→ **WORK ORDER**
Each entry needs to be retyped exactly.

Dataset entries:
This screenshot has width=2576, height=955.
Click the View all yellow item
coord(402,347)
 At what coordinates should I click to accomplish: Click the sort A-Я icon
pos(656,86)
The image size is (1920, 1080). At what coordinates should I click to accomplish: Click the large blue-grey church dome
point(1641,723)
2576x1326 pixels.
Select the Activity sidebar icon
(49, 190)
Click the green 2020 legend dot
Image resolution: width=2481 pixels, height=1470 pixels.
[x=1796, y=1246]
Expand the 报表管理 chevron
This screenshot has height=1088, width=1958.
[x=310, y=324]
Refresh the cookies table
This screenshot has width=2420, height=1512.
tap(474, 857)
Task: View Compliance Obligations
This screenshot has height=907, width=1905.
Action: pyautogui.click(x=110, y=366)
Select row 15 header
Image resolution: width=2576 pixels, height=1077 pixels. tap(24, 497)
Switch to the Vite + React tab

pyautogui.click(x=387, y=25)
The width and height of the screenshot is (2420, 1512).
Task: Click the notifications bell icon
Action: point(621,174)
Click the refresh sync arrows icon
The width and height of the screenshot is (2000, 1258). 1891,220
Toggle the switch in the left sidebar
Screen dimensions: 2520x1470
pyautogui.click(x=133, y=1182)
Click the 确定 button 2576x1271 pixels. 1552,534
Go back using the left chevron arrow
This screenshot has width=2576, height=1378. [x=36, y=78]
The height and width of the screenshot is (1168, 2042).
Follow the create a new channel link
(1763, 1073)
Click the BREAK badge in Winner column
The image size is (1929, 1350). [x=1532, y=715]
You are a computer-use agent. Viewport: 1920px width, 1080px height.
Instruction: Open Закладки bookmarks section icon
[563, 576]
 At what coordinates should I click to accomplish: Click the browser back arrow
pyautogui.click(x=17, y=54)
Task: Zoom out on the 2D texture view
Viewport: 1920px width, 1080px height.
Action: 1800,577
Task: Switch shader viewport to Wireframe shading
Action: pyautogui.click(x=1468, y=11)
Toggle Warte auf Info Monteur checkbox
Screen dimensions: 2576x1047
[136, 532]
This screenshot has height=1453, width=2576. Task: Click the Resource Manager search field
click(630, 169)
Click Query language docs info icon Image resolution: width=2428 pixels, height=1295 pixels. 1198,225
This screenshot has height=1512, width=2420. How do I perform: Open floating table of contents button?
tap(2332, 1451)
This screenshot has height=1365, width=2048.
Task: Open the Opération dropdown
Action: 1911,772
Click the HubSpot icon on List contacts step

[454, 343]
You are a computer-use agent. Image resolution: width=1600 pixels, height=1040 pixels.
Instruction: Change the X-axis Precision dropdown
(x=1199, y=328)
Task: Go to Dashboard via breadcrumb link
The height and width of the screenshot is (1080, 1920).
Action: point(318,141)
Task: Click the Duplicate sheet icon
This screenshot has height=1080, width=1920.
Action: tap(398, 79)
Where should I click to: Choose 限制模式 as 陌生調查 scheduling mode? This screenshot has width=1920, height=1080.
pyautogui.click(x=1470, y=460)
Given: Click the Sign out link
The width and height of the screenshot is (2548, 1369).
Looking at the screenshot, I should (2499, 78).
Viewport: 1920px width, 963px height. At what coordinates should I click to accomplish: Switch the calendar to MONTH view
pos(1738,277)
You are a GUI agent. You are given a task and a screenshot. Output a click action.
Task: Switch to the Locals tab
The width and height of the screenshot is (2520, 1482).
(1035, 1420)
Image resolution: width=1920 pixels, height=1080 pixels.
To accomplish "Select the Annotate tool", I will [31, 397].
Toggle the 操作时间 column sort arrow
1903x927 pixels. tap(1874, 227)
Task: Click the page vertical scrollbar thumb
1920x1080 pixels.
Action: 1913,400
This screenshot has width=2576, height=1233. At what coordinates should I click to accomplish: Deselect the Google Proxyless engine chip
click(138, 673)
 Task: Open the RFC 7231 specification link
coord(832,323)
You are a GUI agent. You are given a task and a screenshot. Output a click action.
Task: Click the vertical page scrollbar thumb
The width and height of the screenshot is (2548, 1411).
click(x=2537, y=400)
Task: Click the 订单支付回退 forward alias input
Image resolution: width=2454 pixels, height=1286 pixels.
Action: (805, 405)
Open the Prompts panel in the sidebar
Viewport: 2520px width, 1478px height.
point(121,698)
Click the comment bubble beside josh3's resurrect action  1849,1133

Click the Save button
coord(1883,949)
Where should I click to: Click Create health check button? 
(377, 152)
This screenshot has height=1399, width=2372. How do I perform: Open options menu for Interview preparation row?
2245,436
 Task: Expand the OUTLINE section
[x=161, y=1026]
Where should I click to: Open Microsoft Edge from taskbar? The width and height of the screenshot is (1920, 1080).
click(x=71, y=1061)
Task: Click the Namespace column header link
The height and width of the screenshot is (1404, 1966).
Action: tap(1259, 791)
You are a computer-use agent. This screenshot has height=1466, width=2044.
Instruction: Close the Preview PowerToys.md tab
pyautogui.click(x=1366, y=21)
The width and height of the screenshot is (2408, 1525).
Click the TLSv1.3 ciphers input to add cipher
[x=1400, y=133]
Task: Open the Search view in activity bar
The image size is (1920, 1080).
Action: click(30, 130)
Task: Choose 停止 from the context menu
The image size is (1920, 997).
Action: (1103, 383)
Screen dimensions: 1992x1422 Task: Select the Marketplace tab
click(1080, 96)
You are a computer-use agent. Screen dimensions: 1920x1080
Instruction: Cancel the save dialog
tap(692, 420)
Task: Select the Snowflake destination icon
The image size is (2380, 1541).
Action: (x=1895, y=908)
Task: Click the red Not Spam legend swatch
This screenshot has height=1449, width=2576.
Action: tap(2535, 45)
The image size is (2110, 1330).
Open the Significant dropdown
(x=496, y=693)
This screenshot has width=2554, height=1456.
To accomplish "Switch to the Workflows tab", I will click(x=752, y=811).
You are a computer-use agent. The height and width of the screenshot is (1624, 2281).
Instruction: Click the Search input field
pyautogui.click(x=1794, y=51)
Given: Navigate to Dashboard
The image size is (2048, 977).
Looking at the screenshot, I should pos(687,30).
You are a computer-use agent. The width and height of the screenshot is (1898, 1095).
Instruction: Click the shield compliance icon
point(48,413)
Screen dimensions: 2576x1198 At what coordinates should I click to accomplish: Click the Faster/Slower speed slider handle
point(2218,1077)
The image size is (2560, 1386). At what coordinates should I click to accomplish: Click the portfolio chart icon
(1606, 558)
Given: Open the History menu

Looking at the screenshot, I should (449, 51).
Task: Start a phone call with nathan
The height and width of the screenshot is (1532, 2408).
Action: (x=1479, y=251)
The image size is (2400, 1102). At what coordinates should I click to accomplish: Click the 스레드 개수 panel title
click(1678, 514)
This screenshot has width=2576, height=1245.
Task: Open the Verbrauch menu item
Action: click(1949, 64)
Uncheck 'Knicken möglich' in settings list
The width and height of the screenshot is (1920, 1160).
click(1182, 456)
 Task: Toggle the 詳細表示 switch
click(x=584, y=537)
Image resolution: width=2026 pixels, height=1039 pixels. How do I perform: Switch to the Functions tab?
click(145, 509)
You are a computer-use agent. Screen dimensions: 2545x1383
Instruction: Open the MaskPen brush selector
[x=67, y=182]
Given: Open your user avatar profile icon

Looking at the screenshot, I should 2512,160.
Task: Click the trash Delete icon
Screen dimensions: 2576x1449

→ **RESPONSE BELOW**
This screenshot has width=2576, height=955.
Click the View all yellow item
coord(402,347)
 At what coordinates should I click to accomplish: Click the sort A-Я icon
pos(656,86)
The image size is (1920, 1080). At what coordinates should I click to accomplish: Click the large blue-grey church dome
point(1641,723)
2576x1326 pixels.
Select the Activity sidebar icon
(49, 190)
Click the green 2020 legend dot
Image resolution: width=2481 pixels, height=1470 pixels.
[x=1796, y=1246]
Expand the 报表管理 chevron
This screenshot has height=1088, width=1958.
[x=310, y=324]
Refresh the cookies table
This screenshot has width=2420, height=1512.
tap(474, 857)
Task: View Compliance Obligations
This screenshot has height=907, width=1905.
Action: pyautogui.click(x=110, y=366)
Select row 15 header
Image resolution: width=2576 pixels, height=1077 pixels. tap(24, 497)
Switch to the Vite + React tab

pyautogui.click(x=387, y=25)
The width and height of the screenshot is (2420, 1512).
Task: Click the notifications bell icon
Action: point(621,174)
Click the refresh sync arrows icon
The width and height of the screenshot is (2000, 1258). 1891,220
Toggle the switch in the left sidebar
Screen dimensions: 2520x1470
pyautogui.click(x=133, y=1182)
Click the 确定 button 2576x1271 pixels. 1552,534
Go back using the left chevron arrow
This screenshot has width=2576, height=1378. [x=36, y=78]
The height and width of the screenshot is (1168, 2042).
Follow the create a new channel link
(1763, 1073)
Click the BREAK badge in Winner column
The image size is (1929, 1350). [x=1532, y=715]
You are a computer-use agent. Viewport: 1920px width, 1080px height.
Instruction: Open Закладки bookmarks section icon
[563, 576]
 At what coordinates should I click to accomplish: Click the browser back arrow
pyautogui.click(x=17, y=54)
Task: Zoom out on the 2D texture view
Viewport: 1920px width, 1080px height.
Action: 1800,577
Task: Switch shader viewport to Wireframe shading
Action: pyautogui.click(x=1468, y=11)
Toggle Warte auf Info Monteur checkbox
Screen dimensions: 2576x1047
[136, 532]
This screenshot has height=1453, width=2576. Task: Click the Resource Manager search field
click(630, 169)
Click Query language docs info icon Image resolution: width=2428 pixels, height=1295 pixels. 1198,225
This screenshot has height=1512, width=2420. How do I perform: Open floating table of contents button?
tap(2332, 1451)
This screenshot has height=1365, width=2048.
Task: Open the Opération dropdown
Action: 1911,772
Click the HubSpot icon on List contacts step

[454, 343]
You are a computer-use agent. Image resolution: width=1600 pixels, height=1040 pixels.
Instruction: Change the X-axis Precision dropdown
(x=1199, y=328)
Task: Go to Dashboard via breadcrumb link
The height and width of the screenshot is (1080, 1920).
Action: point(318,141)
Task: Click the Duplicate sheet icon
This screenshot has height=1080, width=1920.
Action: tap(398, 79)
Where should I click to: Choose 限制模式 as 陌生調查 scheduling mode? This screenshot has width=1920, height=1080.
pyautogui.click(x=1470, y=460)
Given: Click the Sign out link
The width and height of the screenshot is (2548, 1369).
Looking at the screenshot, I should (2499, 78).
Viewport: 1920px width, 963px height. At what coordinates should I click to accomplish: Switch the calendar to MONTH view
pos(1738,277)
You are a GUI agent. You are given a task and a screenshot. Output a click action.
Task: Switch to the Locals tab
The width and height of the screenshot is (2520, 1482).
(1035, 1420)
Image resolution: width=1920 pixels, height=1080 pixels.
To accomplish "Select the Annotate tool", I will [31, 397].
Toggle the 操作时间 column sort arrow
1903x927 pixels. tap(1874, 227)
Task: Click the page vertical scrollbar thumb
1920x1080 pixels.
Action: 1913,400
This screenshot has width=2576, height=1233. At what coordinates should I click to accomplish: Deselect the Google Proxyless engine chip
click(138, 673)
 Task: Open the RFC 7231 specification link
coord(832,323)
You are a GUI agent. You are given a task and a screenshot. Output a click action.
Task: Click the vertical page scrollbar thumb
The width and height of the screenshot is (2548, 1411).
click(x=2537, y=400)
Task: Click the 订单支付回退 forward alias input
Image resolution: width=2454 pixels, height=1286 pixels.
Action: (805, 405)
Open the Prompts panel in the sidebar
Viewport: 2520px width, 1478px height.
point(121,698)
Click the comment bubble beside josh3's resurrect action  1849,1133

Click the Save button
coord(1883,949)
Where should I click to: Click Create health check button? 
(377, 152)
This screenshot has height=1399, width=2372. How do I perform: Open options menu for Interview preparation row?
2245,436
 Task: Expand the OUTLINE section
[x=161, y=1026]
Where should I click to: Open Microsoft Edge from taskbar? The width and height of the screenshot is (1920, 1080).
click(x=71, y=1061)
Task: Click the Namespace column header link
The height and width of the screenshot is (1404, 1966).
Action: tap(1259, 791)
You are a computer-use agent. This screenshot has height=1466, width=2044.
Instruction: Close the Preview PowerToys.md tab
pyautogui.click(x=1366, y=21)
The width and height of the screenshot is (2408, 1525).
Click the TLSv1.3 ciphers input to add cipher
[x=1400, y=133]
Task: Open the Search view in activity bar
The image size is (1920, 1080).
Action: click(30, 130)
Task: Choose 停止 from the context menu
The image size is (1920, 997).
Action: (1103, 383)
Screen dimensions: 1992x1422 Task: Select the Marketplace tab
click(1080, 96)
You are a computer-use agent. Screen dimensions: 1920x1080
Instruction: Cancel the save dialog
tap(692, 420)
Task: Select the Snowflake destination icon
The image size is (2380, 1541).
Action: (x=1895, y=908)
Task: Click the red Not Spam legend swatch
This screenshot has height=1449, width=2576.
Action: tap(2535, 45)
The image size is (2110, 1330).
Open the Significant dropdown
(x=496, y=693)
This screenshot has width=2554, height=1456.
To accomplish "Switch to the Workflows tab", I will click(x=752, y=811).
You are a computer-use agent. The height and width of the screenshot is (1624, 2281).
Instruction: Click the Search input field
pyautogui.click(x=1794, y=51)
Given: Navigate to Dashboard
The image size is (2048, 977).
Looking at the screenshot, I should pos(687,30).
You are a computer-use agent. The width and height of the screenshot is (1898, 1095).
Instruction: Click the shield compliance icon
point(48,413)
Screen dimensions: 2576x1198 At what coordinates should I click to accomplish: Click the Faster/Slower speed slider handle
point(2218,1077)
The image size is (2560, 1386). At what coordinates should I click to accomplish: Click the portfolio chart icon
(1606, 558)
Given: Open the History menu

Looking at the screenshot, I should (449, 51).
Task: Start a phone call with nathan
The height and width of the screenshot is (1532, 2408).
Action: (x=1479, y=251)
The image size is (2400, 1102). At what coordinates should I click to accomplish: Click the 스레드 개수 panel title
click(1678, 514)
This screenshot has width=2576, height=1245.
Task: Open the Verbrauch menu item
Action: click(1949, 64)
Uncheck 'Knicken möglich' in settings list
The width and height of the screenshot is (1920, 1160).
click(1182, 456)
 Task: Toggle the 詳細表示 switch
click(x=584, y=537)
Image resolution: width=2026 pixels, height=1039 pixels. How do I perform: Switch to the Functions tab?
click(145, 509)
You are a computer-use agent. Screen dimensions: 2545x1383
Instruction: Open the MaskPen brush selector
[x=67, y=182]
Given: Open your user avatar profile icon

Looking at the screenshot, I should 2512,160.
Task: Click the trash Delete icon
Screen dimensions: 2576x1449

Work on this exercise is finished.